Oooh man... these lyrics should sting for a lot of men. They do for me. Reminds me of how my “first love” ended. I was a needy bitch and it drove her away from me. Four years, over, just like that. It should Sting, and be a reminder why you have to make yourself your mental point of origin. This verse describes an awareness of hypergamy and the need for masculine frame like no other lyrical prose I know. But again, don't be bitter about it. It's just the nature of women. They aren't to blame. Just know how to navigate it. Don’t drown your woman with your negative emotions. They aren’t built to care.
Let's take a look at some lyrics from "Black Country Woman." Rumor has it that Zeppelin recorded this in Mick Jagger's backyard. In the beginning you can hear an airplane flying over and (i think) Plant telling the sound tech to "leave it" in the recording. Anyway, this song preaches about having options as a man.
“Hey, hey, mama, why'd you treat me mean
You didn't have to say you'd always be by my side
You didn't have to tell me you'd be my blushing bride
Hey, hey, mama, why you treat me mean
But that's alright, I know your sisters, too.”
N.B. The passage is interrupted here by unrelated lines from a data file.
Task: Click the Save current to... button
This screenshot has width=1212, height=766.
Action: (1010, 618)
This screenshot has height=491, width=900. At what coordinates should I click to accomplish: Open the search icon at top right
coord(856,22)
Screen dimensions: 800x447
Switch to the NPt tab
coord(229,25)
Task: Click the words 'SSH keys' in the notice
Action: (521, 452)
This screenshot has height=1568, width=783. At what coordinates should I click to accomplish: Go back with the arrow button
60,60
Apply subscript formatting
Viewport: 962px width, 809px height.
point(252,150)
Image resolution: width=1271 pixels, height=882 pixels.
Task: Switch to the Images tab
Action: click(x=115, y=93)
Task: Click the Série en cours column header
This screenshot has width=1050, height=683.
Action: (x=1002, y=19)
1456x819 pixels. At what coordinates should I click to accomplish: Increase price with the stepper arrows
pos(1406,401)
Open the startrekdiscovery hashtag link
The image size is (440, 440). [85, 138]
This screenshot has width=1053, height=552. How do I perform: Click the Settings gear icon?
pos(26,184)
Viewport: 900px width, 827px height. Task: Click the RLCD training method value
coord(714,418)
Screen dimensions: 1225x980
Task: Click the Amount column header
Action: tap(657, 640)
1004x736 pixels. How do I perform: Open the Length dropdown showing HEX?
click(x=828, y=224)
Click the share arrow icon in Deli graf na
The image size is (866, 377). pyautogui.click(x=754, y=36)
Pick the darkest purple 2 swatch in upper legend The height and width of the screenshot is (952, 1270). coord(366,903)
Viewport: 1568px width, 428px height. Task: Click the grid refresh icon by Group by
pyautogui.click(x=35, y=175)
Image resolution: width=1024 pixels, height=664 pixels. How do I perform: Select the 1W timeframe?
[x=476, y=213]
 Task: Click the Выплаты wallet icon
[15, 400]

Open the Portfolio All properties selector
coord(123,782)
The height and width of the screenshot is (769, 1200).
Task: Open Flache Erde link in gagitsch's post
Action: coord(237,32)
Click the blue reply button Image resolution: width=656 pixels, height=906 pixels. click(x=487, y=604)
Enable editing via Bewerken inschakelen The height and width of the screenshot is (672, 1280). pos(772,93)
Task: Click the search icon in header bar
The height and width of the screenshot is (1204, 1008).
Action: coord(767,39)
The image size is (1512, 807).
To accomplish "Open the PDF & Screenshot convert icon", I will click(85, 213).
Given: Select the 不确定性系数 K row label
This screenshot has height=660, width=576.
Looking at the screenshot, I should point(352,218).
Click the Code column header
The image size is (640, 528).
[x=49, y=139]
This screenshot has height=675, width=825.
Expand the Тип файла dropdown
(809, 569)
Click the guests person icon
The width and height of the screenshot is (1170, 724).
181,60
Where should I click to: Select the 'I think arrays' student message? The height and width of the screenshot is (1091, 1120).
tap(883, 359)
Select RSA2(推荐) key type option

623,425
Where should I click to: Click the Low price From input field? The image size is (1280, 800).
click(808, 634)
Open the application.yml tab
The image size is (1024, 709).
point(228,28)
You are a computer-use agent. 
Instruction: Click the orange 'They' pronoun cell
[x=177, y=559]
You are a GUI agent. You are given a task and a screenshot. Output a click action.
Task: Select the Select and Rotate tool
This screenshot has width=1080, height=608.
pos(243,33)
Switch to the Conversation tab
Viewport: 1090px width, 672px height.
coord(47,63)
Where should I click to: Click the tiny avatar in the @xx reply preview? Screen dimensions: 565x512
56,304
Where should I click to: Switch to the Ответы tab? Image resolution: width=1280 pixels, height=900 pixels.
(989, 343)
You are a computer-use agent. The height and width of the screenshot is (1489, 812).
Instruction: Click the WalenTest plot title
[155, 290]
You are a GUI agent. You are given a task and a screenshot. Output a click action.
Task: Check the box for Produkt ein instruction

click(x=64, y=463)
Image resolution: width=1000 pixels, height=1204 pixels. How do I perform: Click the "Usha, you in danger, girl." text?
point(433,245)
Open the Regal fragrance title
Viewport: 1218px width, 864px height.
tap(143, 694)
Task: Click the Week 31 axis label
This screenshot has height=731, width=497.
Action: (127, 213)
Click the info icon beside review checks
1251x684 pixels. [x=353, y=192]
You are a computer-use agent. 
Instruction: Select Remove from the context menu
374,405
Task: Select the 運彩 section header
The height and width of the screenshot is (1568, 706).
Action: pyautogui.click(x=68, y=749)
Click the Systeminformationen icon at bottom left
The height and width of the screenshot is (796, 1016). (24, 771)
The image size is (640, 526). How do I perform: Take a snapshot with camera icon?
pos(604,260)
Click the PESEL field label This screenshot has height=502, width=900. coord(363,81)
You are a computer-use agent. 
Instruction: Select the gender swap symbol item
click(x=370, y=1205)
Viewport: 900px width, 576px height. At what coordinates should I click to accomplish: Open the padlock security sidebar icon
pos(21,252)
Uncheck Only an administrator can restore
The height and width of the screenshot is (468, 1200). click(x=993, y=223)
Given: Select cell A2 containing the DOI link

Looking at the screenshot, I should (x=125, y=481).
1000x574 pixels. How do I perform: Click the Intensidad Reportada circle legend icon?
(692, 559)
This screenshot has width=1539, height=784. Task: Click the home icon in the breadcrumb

This reminds us to never over invest or get Oneitis. Have options. This includes your wife. Your marriage doesn’t define you. Have women who are social acquaintances. Socialize. Go out without your wife sometime. Make mental notes of women who give you IOIs. This is outside the scope of this post but you get the idea.
The "Lemon Song" - a song modeled after an old revived American blues tune called the "Killing Floor" By Howlin' Wolf. It's about not seeing what a woman can do to you if aren't wary and discerning. The inspiration for the song came after Wolf's wife actually peppered him in the back with buckshot from a second story window after she suspected him of cheating. Some women are lemons, pretty on the outside but can be sour when you get to the middle. There is also some phenomenal drumming in this tune but I digress.
To me, the best way to have frame is to have your internal game on point by making sure you’ve got what makes you happy in order first.
Critics of this idea will conflate this kind of mental point of origin with being unilaterally selfish, without awareness of others' needs and feelings. They'd be wrong. That’s not what it’s about. I have a wife and two kids. Of course I want them to be happy. Of course I want them to have fulfilling, successful lives. When dad is happy, their happiness will more easily follow. The opposite of “happy wife, happy life.” I adopt this frame because I'm a better father, husband and member of society when I ensure that I'm happy, that I'm taken care of and that I'm able to be a masculine man. It's the airplane oxygen mask theory in play.
My wife still accuses me of being selfish sometimes. It’s a metric that lets me know I’m not falling into the plow horse roll. Just a month ago, my wife was ranting about something my daughter did. Something she wasn’t supposed to. She says, “she’s just like you, she doesn’t care... she only cares about what she wants.” It was all emotion. Addressing that is the scope of another post.
Look back to your childhood. What drove you? What inspired you? What did you gravitate towards? Think about hobbies. Think leisure activities. Think about your social activities.
Think about the girls you found attractive. What did the girls like about you? More importantly, Why did they? Did you tease them? I bet you did. Did you not give a fuck if they ignored you? Probably not, because you were on your way to play flag football or ride bikes with your elementary school buddies. What did you and your friends do together? Men bond over activities. Women bond over talking about feelings and things. Know the difference.
Bring some of these behaviors back into your life and you'll find yourself being more grounded in your frame, developing your internal game and being less reactive to the forces around you.